Avec La Voix d’Aïda, la réalisatrice Jasmila Žbanić signe un drame puissant sur l’un des événements les plus obscurs de l’histoire européenne contemporaine : le massacre de Srebrenica. En salles mercredi 22 septembre.

Tous les regards sont tournés vers elle : dans le salon familial, son mari Nihad et leurs deux fils désormais adultes, Hamdija et Sejo, observent en silence Aïda, le regard perdu dans le vide et le souffle lourd. Plus tard, près du camp de l’ONU, des milliers de réfugiés attendront les consignes scandées par Aïda. Car elle est avant tout une voix que l’on écoute avec attention et inquiétude : interprète auprès de l’ONU à Srebrenica, en 1995, pendant la guerre de Bosnie, elle s’avère être le principal relais entre les casques bleus hollandais et les autorités bosniaques, puis entre l’ONU et les soldats serbes qui ont envahi la ville, menés par le général Mladić.

Bien qu’elle se situe aux premières loges où se décide le sort de Srebrenica, elle n’a pourtant pas son mot à dire sur les opérations en cours : la tragédie d’Aïda n’est d’être qu’une voix qui traduit et transmet un message, sans pouvoir en altérer le contenu. Résignée, présageant le désastre à venir, Aïda ne peut pas avertir ses concitoyens du danger qu’ils encourent, ni leur ouvrir les portes de la précieuse enclave onusienne qui leur garantirait une protection. À plusieurs reprises, la réalisatrice filme ses discrètes absences, son regard qui s’éteint pour se remémorer la vie d’avant-guerre, comme cette soirée festive où des hommes et des femmes dansaient en cercle, filmés à l’aide d’un ralenti qui les plongeait dans une soudaine mélancolie, peut-être le pressentiment d’une guerre imminente.

En plus d’être une voix, Aïda est aussi un corps : à ce titre, la réalisatrice cadre au plus près la traductrice qui virevolte dans le dédale du camp onusien, filmé comme un labyrinthe tortueux qui rend impossible toute action. Aïda court, s’élance, serpente parmi la foule, fait des allers-retours incessants, et brave les interdits au sein du camp pour mettre à l’abri sa famille. Cette puissance d’un corps frénétique et tumultueux tient en grande partie à la formidable interprétation de l’actrice Jasna Đuričić qui donne chair à ce personnage qui se débat avec fureur pour protéger les siens. L’urgence dicte à Aïda, pourtant vieillissante, une énergie démesurée : toute l’agilité de Žbanić consiste à suivre Aïda dans son improvisation permanente lorsqu’elle négocie, s’emporte, cache sa famille, intransigeante et autoritaire.

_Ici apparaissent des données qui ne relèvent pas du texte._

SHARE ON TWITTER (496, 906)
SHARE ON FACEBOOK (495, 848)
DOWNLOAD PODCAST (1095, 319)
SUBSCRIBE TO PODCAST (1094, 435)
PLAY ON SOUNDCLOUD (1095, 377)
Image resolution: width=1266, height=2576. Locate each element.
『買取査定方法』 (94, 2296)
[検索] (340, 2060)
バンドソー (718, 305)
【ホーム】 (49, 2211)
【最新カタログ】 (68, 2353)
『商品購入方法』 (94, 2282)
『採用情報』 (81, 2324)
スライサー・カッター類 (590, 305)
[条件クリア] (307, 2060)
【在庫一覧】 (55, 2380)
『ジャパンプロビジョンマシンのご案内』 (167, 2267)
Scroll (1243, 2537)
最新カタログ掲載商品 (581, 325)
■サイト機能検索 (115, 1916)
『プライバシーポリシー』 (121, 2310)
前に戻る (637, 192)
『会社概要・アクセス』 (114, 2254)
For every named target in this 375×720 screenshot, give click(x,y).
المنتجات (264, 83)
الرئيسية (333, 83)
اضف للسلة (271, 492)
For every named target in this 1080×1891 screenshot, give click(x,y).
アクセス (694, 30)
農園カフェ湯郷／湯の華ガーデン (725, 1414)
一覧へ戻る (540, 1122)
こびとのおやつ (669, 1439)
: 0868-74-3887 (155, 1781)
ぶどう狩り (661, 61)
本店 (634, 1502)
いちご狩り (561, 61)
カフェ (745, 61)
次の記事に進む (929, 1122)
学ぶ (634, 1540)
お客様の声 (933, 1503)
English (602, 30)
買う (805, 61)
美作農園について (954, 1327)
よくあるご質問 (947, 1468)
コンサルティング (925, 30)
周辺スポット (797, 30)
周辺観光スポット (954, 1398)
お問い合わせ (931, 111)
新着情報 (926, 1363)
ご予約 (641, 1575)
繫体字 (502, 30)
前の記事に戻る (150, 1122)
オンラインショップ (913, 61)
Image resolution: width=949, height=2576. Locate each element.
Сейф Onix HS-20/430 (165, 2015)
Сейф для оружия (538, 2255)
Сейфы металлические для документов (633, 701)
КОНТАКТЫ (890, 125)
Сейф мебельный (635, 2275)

Parfois, la caméra s’égare pour filmer la hardiesse des autres femmes de Srebrenica, qui tentent tout pour protéger leur famille. Car au-delà des huit mille hommes qui ont été tués en raison de leur identité bosniaque et musulmane, l’autre versant du génocide de Srebrenica, c’est la douleur des femmes qui ont perdu leurs proches sans pouvoir agir et auxquelles le film est dédié. Mais si Aïda peine à faire bouger les lignes du réel, sa force et son imagination réussissent tout de même à les faire trembler.

La Voix d’Aïda de Jasmila Žbanić, avec Jasna Đuričić, Izudin Bajrovic, Boris Ler, condor Distribution, sortie le 22 septembre.